The CR granules, when tested for AI release while submersed in water, showed that one can control the release rate from the system using the PCL microbead size. Increasing PCL microbead size had a negative effect on release from beads. Beyond the release experiments in water, irrigation cycle experiments were conducted in order to improve resemblance to field conditions where water is flowing rather than stationary, and a rainy period is followed by a dry period. Rainy season simulations resulted in gradual accumulation of PBZ in the washing water which corresponds to our expectations and conferred our initial hypothesis that slow release for prolonged periods of time is possible using this approach. Results of this bioassay showed presence of PBZ for all washing periods, which has implications for possible long-term release results. We would expect strong growth retardation in the first year and then a rise in growth with subsequent rainy cycles. Moreover, high dosage of readily available PBZ can have an adverse effect on germination levels (results not shown).

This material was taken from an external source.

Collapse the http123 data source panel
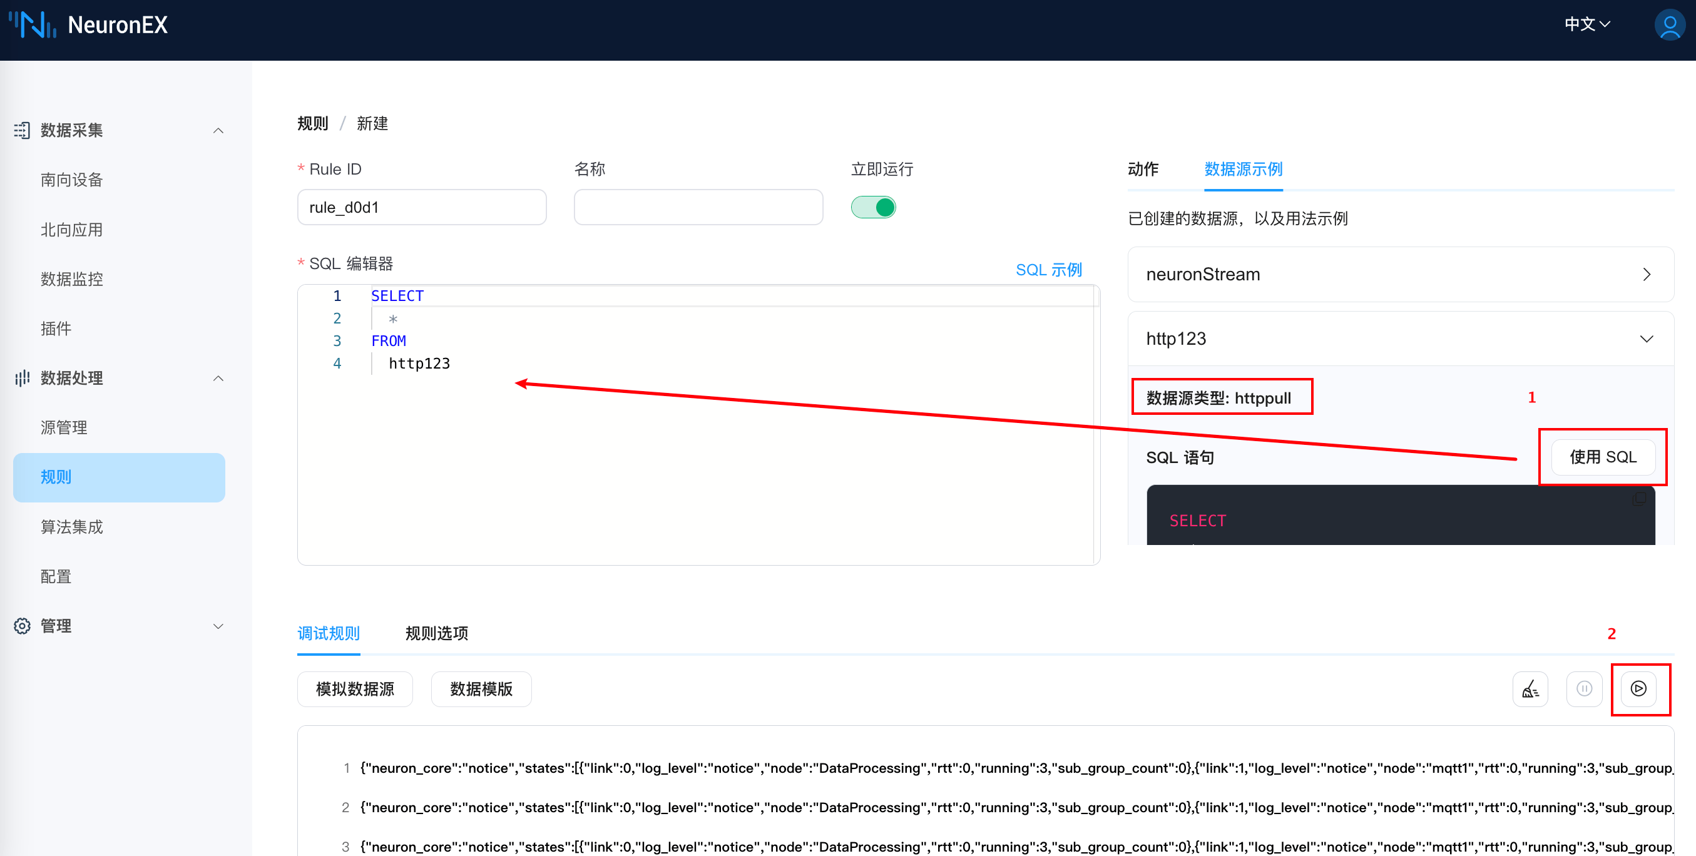This screenshot has height=856, width=1696. 1646,339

Preliminary field experiment conducted over two rainy seasons were provided some insight into the performance of the CR system. Although not fully conclusive to our expectations, these experiments indicated that the combined treatment of readily available PBZ within the Alginate particles and the PZB in the PCL achieved the most promising results. Only for this combined treatment, the level of vegetation remained stable for two consecutive seasons. The limitations of this preliminary experiment include the insufficient amount of repetitions and damage which was caused to the scattered plots over the course of two years. We also chose variability of RGB as a vegetation index in order to quantify the level of effect each treatment had on the plants. Other vegetation indices, which are based on visible spectrum, might be used instead. However, values extracted using TGI and VARI indices did not accurately represent the observed growth retardation caused by PBZ (results not shown). The results from the field experiments show a favorable trend of the long-term effects, yet additional seasons of observations are necessary to determine the full effect of beads in natural conditions.

Conclusions

The current study shows the potential use of common biomedical polymers for agricultural purposes. We were able to create a compound capsule with two different biodegradable polymers, including the matrix (alginate) and the embedded microparticles (PCL) that release the AI. The combination of alginate with PCL allowed us to refine our control over the release of PZB. Accelerated tests and preliminary field experiments showed positive results regarding the ability of the developed capsules to release PBZ for prolonged periods of time, including multiple rainy seasons.